──────── INFORMATION SUPPLIED ────────

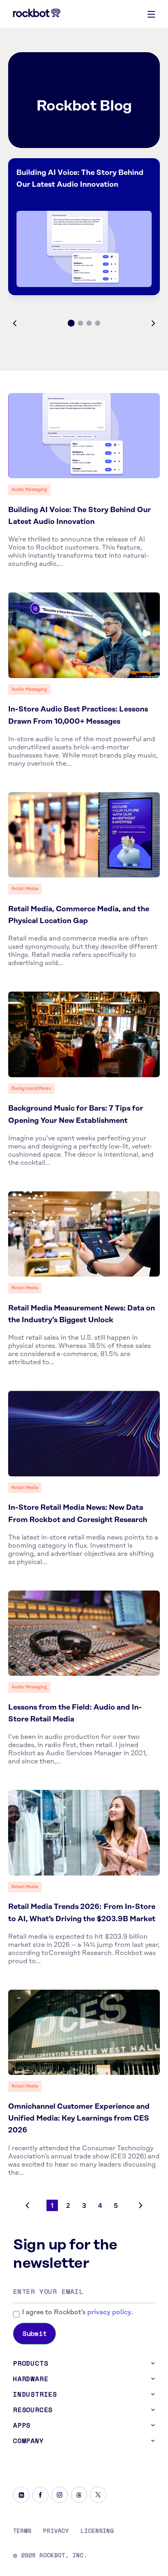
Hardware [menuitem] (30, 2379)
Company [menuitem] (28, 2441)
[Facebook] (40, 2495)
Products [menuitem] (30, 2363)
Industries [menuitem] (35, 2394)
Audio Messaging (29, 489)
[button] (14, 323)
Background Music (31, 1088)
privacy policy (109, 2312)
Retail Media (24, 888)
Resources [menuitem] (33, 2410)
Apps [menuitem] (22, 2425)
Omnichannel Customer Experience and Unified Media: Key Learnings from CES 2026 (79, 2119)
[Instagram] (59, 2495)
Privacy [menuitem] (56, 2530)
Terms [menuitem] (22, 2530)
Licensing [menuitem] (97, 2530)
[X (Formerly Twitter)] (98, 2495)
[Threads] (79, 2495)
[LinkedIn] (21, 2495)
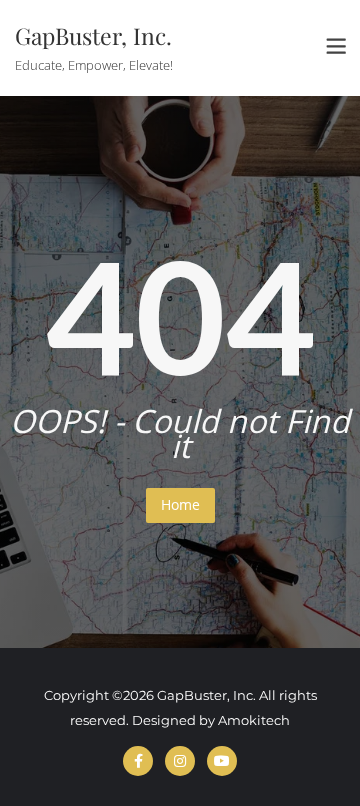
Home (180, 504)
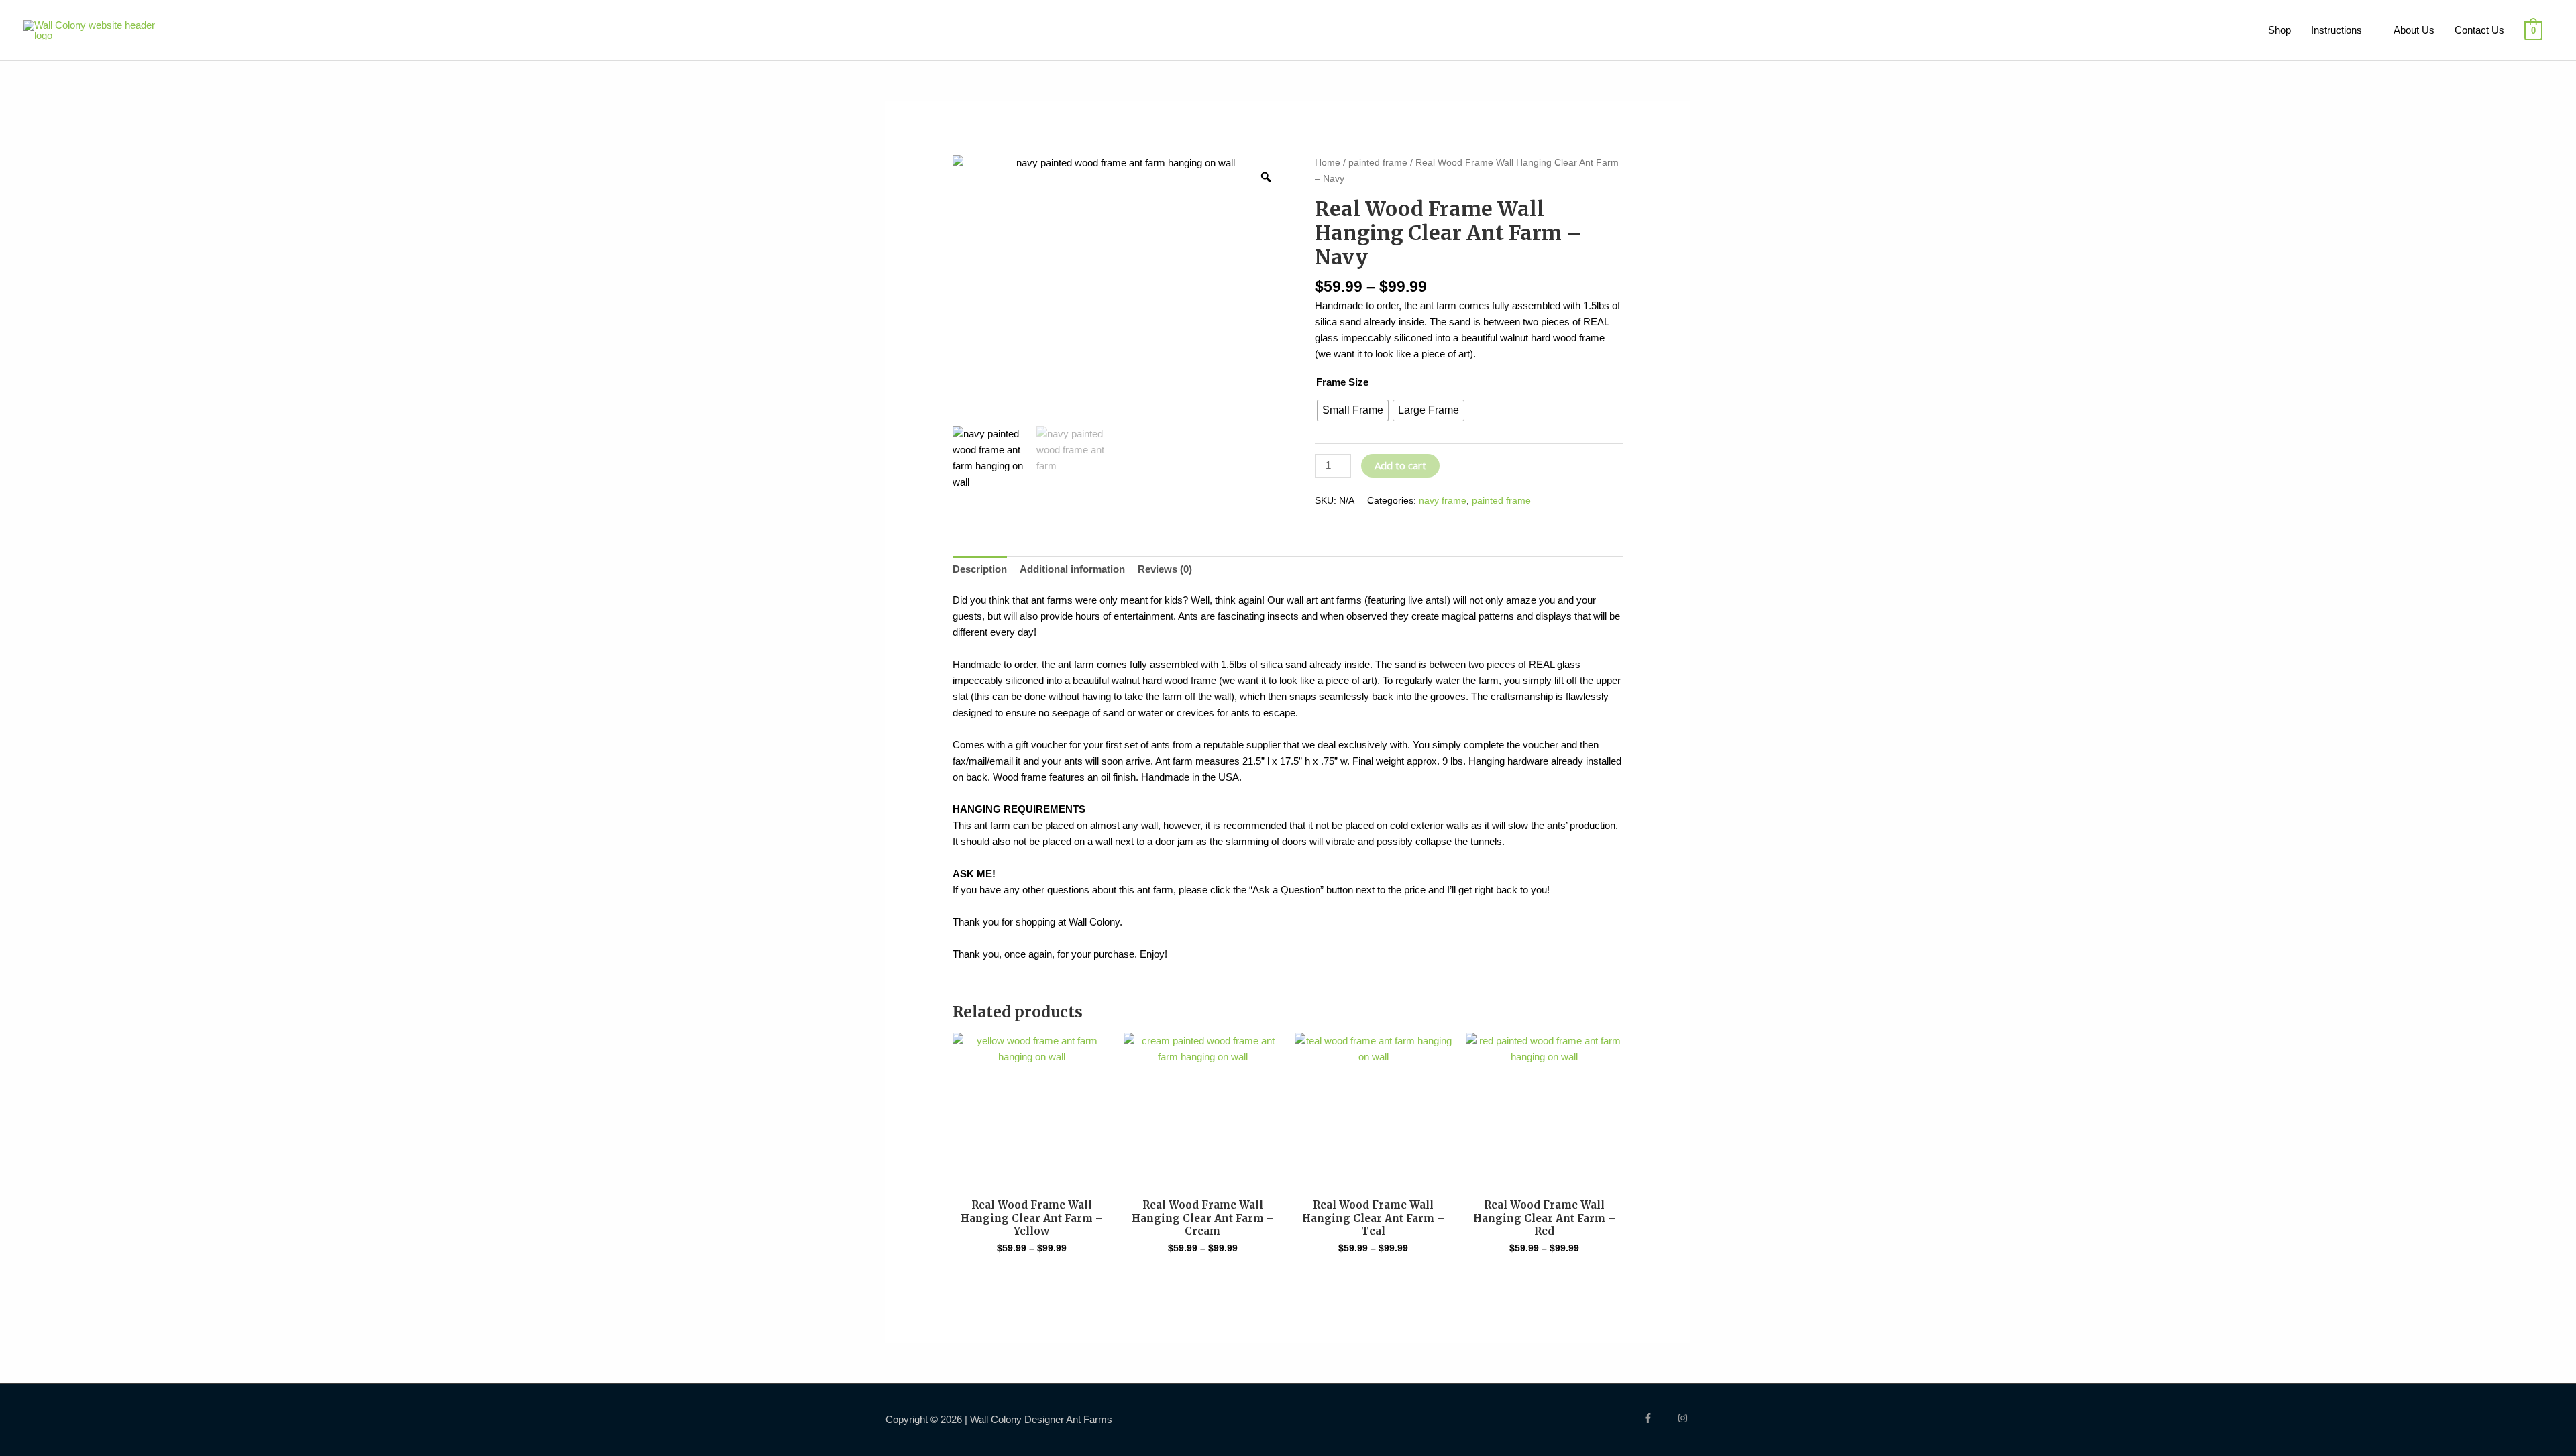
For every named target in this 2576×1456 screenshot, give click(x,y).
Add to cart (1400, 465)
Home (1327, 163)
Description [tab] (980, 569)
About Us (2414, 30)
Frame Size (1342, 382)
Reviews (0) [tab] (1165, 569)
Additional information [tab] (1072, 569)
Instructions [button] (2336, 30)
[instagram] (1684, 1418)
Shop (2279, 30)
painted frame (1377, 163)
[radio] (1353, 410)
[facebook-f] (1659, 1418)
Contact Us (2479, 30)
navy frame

────────

**REQUIREMENT**
Starting from the line with "Home (1327, 163)", write out every remaining line of the data above exactly, the final line included, and nothing before it.

**YOUR SOLUTION**
Home (1327, 163)
Description [tab] (980, 569)
About Us (2414, 30)
Frame Size (1342, 382)
Reviews (0) [tab] (1165, 569)
Additional information [tab] (1072, 569)
Instructions [button] (2336, 30)
[instagram] (1684, 1418)
Shop (2279, 30)
painted frame (1377, 163)
[radio] (1353, 410)
[facebook-f] (1659, 1418)
Contact Us (2479, 30)
navy frame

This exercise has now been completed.